Information scientist

Diane H. Sonnenwald is an information scientist and has held the position of Emerita Professor and Emerita Chair at the University College Dublin School of Information and Communication Studies since 2014. Prior to being Emerita Professor, Sonnenwald was Head of School and Head of Subject at the University College Dublin. Sonnenwald's work has focused the inter-disciplinary and inter-organizational collaborations of a variety of agencies, such as in emergency healthcare, in academia, and in industry. Sonnenwald has also been credited with championing the idea of "information horizon", which focuses on how the perceived information options influences one's information behaviors.

== Biography ==

=== Education ===
Sonnenwald received a Bachelor of Science in Mathematics and German from Muhlenberg College in 1976. In 1984, she received her Master's in Computer Science from Montclair State University. Sonnenwald also received her Ph.D. in Communication-Information and Library Studies from Rutgers University in 1993.

=== Career ===
Prior to working in academia, Sonnenwald worked in telecommunications and IT service management as Director at Bell Communications Research (Bellcore), now iconective, from 1985-1993. Upon completing her Ph.D., Sonnenwald was granted a National Science Foundation and NATO Postdoc Fellowship position for the Risø National Laboratory at the Technical University of Denmark. Sonnenwald has held professor positions at the University of North Carolina at Chapel Hill, University of Gothenburg and University of Borås, University of Copenhagen, and at the National Taiwan Normal University prior to her positions at University College Dublin.

== Career achievements and service ==
Sonnenwald served as President of the Association for Information Science & Technology from 2011-2012 and was the first person working outside of North America to be elected to the position. She has also served as chair for the International Relations Committee from 2013-2015 and chaired ASIS&T's 2016 annual meeting. At the ASIS&T's 2016 annual meeting, Sonnenwald was awarded the Watson Davis Award from the organization. In 2017, Sonnenwald was awarded the Distinguished Alumni Award from Muhlenberg College. In 2020 she was the recipient of the ASIS&T Award of Merit, the highest award from the organization based on the criteria of: impact on theory, scholarship, and practice; exemplary leadership and sustained involvement; and education and mentoring.

== Selected publications and presentations ==

- Sonnenwald, D.H. & Wildemuth, B. M. (2001).

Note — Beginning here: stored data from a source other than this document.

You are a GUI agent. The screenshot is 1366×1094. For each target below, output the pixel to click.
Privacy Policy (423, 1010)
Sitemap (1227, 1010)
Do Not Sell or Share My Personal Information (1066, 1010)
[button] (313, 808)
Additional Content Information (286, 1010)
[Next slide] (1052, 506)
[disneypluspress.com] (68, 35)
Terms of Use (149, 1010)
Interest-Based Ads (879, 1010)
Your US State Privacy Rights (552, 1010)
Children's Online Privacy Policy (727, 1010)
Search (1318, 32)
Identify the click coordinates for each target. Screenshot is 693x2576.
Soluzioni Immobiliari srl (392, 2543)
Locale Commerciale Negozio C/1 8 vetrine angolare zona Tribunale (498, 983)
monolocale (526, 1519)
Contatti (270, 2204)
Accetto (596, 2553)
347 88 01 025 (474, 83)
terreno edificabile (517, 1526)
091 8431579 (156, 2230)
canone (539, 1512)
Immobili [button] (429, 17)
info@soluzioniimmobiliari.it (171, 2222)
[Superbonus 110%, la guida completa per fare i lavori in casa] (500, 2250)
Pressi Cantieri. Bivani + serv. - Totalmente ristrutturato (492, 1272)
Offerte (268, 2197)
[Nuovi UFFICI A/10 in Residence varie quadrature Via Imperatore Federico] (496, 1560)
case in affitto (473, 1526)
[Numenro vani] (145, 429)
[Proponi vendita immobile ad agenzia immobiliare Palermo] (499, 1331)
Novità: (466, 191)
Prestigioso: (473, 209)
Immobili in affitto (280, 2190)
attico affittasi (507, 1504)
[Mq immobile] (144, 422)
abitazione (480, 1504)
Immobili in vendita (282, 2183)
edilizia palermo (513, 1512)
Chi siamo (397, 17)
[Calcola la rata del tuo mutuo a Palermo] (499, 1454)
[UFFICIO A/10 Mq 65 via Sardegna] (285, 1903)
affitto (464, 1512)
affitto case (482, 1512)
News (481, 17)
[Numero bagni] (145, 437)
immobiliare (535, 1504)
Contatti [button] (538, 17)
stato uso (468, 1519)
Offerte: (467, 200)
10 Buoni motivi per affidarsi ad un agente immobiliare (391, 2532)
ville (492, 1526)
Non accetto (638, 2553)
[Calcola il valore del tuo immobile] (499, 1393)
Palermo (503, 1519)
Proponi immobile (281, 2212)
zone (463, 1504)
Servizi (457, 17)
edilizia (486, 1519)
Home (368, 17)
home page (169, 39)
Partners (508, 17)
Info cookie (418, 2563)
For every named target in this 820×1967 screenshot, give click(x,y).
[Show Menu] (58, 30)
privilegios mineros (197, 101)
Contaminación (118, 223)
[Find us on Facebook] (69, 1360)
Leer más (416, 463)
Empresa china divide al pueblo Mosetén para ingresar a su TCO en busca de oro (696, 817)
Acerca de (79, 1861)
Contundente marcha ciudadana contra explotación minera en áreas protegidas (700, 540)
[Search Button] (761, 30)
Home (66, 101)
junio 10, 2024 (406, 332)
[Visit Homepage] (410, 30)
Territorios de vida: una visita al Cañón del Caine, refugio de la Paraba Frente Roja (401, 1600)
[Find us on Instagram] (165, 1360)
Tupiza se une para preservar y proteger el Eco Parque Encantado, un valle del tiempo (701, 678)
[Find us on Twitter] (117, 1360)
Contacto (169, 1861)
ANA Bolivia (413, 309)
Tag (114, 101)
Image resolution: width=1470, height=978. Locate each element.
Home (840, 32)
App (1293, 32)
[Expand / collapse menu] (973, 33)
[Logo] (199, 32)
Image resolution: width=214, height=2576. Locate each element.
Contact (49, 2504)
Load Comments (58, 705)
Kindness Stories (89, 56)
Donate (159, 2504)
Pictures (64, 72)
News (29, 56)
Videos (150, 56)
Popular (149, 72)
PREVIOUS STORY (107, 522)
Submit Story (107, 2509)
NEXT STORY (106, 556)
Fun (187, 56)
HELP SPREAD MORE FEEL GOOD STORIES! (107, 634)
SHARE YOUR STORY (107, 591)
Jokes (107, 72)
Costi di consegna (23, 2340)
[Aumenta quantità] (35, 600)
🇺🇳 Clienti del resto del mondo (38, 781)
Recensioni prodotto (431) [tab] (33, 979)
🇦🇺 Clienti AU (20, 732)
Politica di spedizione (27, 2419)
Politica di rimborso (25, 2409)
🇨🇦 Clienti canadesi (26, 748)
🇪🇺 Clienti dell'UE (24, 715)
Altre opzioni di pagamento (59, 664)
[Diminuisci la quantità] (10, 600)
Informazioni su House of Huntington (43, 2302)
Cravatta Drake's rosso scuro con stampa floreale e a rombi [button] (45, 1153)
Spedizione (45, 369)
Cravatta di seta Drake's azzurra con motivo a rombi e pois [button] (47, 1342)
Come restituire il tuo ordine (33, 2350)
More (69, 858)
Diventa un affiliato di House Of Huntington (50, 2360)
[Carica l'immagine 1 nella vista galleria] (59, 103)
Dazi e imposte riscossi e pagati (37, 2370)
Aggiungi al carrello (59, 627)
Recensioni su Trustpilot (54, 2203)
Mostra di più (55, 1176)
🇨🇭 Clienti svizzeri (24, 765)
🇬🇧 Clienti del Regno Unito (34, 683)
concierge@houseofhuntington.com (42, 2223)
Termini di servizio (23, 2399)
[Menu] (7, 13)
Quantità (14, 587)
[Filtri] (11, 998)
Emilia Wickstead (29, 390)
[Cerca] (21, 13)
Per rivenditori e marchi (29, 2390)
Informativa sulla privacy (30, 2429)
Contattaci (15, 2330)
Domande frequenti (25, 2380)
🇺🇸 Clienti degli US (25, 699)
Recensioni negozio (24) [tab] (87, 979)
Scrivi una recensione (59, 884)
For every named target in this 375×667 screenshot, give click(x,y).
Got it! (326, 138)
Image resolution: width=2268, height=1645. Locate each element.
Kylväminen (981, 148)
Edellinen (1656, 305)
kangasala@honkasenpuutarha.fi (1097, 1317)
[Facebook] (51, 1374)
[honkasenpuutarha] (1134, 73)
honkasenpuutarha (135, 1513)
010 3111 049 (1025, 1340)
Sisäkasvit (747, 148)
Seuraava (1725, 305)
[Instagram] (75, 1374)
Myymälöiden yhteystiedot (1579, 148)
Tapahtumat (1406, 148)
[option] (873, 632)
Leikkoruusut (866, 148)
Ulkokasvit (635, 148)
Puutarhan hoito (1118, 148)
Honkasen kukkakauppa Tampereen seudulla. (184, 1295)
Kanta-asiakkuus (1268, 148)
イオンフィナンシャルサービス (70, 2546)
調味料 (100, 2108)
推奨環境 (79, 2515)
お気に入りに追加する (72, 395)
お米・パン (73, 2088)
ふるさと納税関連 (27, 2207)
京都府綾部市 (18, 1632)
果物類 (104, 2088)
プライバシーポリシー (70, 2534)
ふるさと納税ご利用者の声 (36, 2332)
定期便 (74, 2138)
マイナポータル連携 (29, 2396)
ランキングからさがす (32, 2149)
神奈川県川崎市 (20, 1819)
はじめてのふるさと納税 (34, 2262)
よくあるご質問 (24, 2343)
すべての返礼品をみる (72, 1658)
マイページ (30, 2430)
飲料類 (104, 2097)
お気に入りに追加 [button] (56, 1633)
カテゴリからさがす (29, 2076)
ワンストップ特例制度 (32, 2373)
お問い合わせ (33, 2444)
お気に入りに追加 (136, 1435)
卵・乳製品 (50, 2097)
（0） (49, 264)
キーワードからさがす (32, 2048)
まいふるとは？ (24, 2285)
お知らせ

Investigating information seeking behavior using the concept of information horizons.
  - Winner of the 2001 ALISE Methodology Paper Competition.
- Sonnenwald, D. H. & Soderholm, H. M. (2014). Illuminating collaboration in emergency health care situations: Paramedic-Physician collaboration and 3D telepresence technology. Information Research: An International Electronic Journal, 20(2).
- Sonnenwald, D. H. (2016). Theory development in the information sciences. University of Texas Press.
- Greenberg, J., Sonnenwald, D. H., Hartel, J., Montague, K., & Fourie, I. (2023, October 27–31). Reflecting on two decades of information horizons theory and method: Applications and innovations [Conference Session]. 86th Annual Meeting of the Association for Information Science & Technology, London, United Kingdom.